— REQUIRED ACTION —
This task calls for copying each line below that contains "computer".
:: SUPPLIED DATA ::
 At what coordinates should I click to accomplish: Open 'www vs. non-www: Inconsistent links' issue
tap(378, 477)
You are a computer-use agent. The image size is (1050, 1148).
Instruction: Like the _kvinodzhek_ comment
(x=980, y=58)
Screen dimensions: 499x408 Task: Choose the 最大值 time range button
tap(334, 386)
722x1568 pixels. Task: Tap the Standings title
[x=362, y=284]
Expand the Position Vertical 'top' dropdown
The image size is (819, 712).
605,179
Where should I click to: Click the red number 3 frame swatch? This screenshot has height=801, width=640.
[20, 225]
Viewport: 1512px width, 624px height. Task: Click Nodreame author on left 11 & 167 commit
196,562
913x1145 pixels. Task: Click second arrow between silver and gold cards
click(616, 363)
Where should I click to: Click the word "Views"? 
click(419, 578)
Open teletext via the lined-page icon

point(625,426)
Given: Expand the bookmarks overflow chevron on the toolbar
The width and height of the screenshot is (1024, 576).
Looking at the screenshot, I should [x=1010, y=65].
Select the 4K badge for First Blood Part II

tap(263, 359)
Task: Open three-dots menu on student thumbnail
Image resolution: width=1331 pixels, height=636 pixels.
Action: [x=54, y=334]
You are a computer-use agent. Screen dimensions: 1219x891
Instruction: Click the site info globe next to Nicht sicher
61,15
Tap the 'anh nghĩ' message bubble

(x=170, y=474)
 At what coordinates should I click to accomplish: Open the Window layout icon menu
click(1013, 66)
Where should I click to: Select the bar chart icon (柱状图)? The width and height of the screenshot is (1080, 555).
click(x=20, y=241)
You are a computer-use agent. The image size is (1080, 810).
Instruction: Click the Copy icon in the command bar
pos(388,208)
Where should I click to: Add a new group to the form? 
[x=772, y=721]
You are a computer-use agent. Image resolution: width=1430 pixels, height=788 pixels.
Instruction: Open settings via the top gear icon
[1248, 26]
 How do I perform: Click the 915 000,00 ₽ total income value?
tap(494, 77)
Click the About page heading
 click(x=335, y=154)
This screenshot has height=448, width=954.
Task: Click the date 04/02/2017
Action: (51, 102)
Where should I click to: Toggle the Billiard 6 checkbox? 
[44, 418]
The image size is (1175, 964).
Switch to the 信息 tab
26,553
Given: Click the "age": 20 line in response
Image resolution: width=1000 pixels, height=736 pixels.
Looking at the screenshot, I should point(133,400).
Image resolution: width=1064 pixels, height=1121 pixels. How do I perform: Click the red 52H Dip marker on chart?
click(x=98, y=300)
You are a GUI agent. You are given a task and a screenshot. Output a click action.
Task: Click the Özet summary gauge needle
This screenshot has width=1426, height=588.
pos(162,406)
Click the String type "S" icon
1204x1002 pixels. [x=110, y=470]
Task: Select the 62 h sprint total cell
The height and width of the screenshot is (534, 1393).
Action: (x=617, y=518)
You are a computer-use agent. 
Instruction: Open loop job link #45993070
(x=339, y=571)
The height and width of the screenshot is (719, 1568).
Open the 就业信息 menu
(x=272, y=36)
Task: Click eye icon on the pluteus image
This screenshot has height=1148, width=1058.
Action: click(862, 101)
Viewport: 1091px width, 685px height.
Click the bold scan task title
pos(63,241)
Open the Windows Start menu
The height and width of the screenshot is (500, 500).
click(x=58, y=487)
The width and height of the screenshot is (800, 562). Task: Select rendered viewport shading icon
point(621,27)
:::
— TASK RESULT —
You are a computer-use agent. The image size is (1050, 1148).
You are a computer-use agent. Screen dimensions: 1219x891
You are a computer-use agent. The image size is (1080, 810).
You are a computer-use agent. Image resolution: width=1430 pixels, height=788 pixels.
You are a computer-use agent. 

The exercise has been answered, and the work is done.